DOCUMENT SOURCE:
Un récit initiatique
Autant d’ingrédients qui offrent une lecture bien moins niaise qu’on pourrait le croire de cette rom com qui a marqué toutes les préados ayant vécu par procuration le dépucelage de Bébé en fantasmant le jour où elles rencontreraient elles aussi leur Johnny. Parce que, oui, Dirty Dancing, fait partie de ces films “de filles” qui ne verraient sans doute plus le jour aujourd’hui, et dont on peut légitimement se demander s’il n’entretient pas cette quête du prince charmant qui pousse les spectatrices hétéros devenues adultes à tout attendre d’un homme -et forcément, à être déçues. À moins que Bébé ne soit l’incarnation d’une femme assumant son désir et faisant fi du slut shaming? “Pour moi, ce film est iconique, avance Nelly Zagury, 31 ans, artiste plasticienne et autrice du recueil de poésie érotiques Songs of my Fantasy. C’était libérateur de pouvoir se projeter sur le modèle de Bébé, parce qu’elle passe de la jeune fille coincée dans les principes d’éducation de ses parents à une certaine rébellion par la danse, donc par la libération du corps et la sensualité pure. Le personnage évolue sous nos yeux, avec ses cheveux bouclés, ses manières gauches et ses ambivalences de petite fille qui a peur d’assumer d’être une femme. C’est la mère de Rihanna “good girl gone bad”.
© Splendor Films
En effet, Bébé ne se contente pas d’être coincée, elle n’est pas jolie. En tout cas pas au sens hollywoodien du terme, à une époque où la beauté est très normée, très blanche et très lisse. La comédienne Jennifer Grey est toute petite, a un gros nez et des cheveux bouclés. “Voir ce personnage a été fondateur car c’était pour moi le début de l’acceptation, poursuit Nelly Zagury, elle-même dotée d’une chevelure bouclée. On commençait à voir des physique plus exotiques, plus naturels, et derrière tout ça, il y avait une forme d’acceptation du féminin.” Un choix de casting qui ne doit rien au hasard. Eleanor Bergstein, la scénariste, s’est inspirée de sa propre histoire, celle d’une jeune fille juive new yorkaise passant ses vacances dans les villages de vacances des montagnes Catskill et enflammant les dancefloor de son déhanché.
“Si cette fille normale finit avec le beau gosse de service, vous avez le parfait conte de fées qui donne de l’espoir à tout le monde.”

PROBLÈME À RÉSOUDRE: Dans le texte sur Dirty Dancing, de quoi la scénariste Eleanor Bergstein s'est-elle inspirée ? Les données qui suivent ne sont pas nécessaires.

EXTRAIT DE DONNÉES:
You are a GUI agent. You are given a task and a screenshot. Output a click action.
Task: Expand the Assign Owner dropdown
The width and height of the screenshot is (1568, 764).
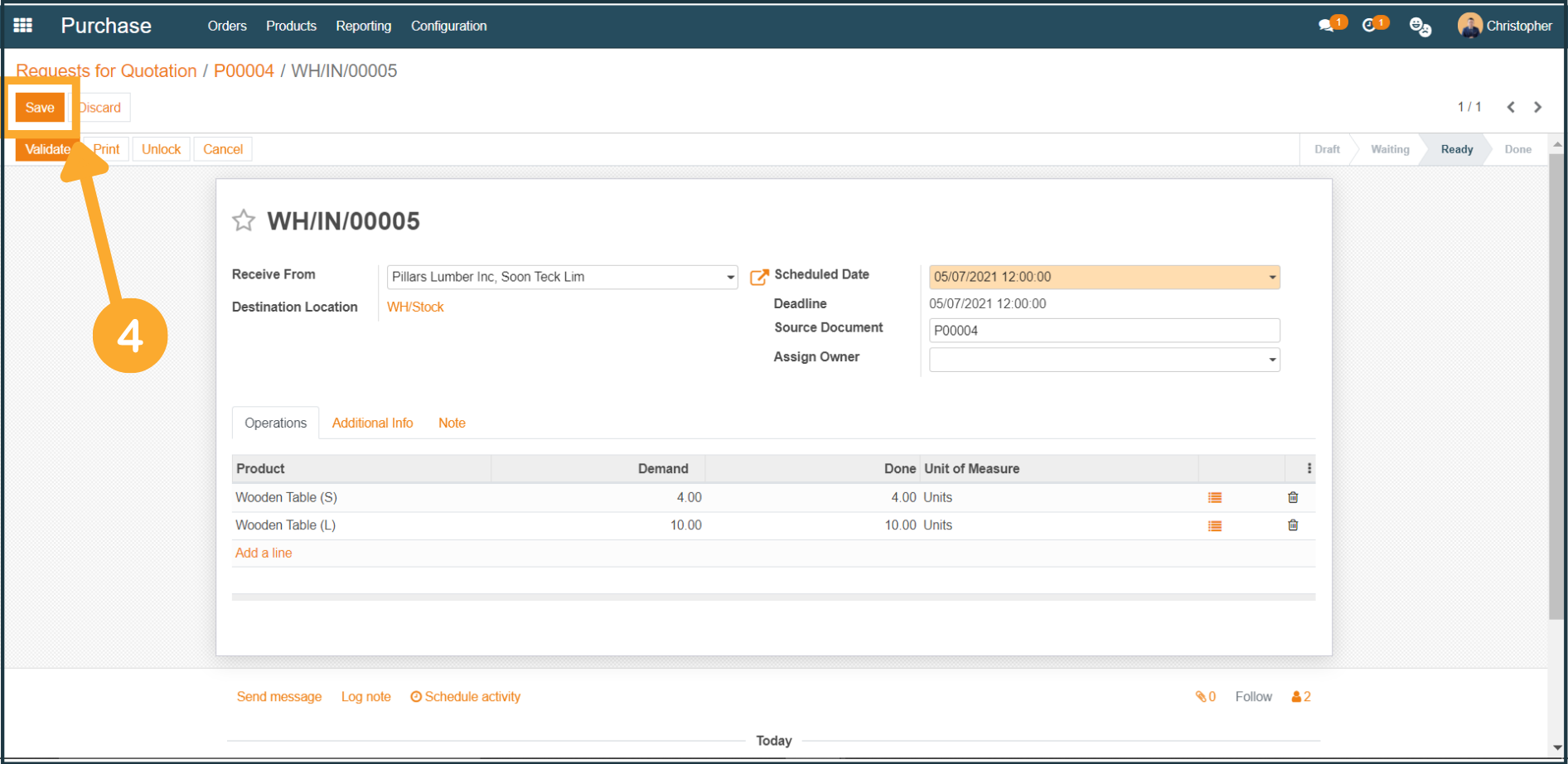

CORRIGÉ DU PROBLÈME: De sa propre histoire, celle d'une jeune fille juive new-yorkaise qui passait ses vacances dans les villages de vacances des montagnes Catskill et enflammait les pistes de danse.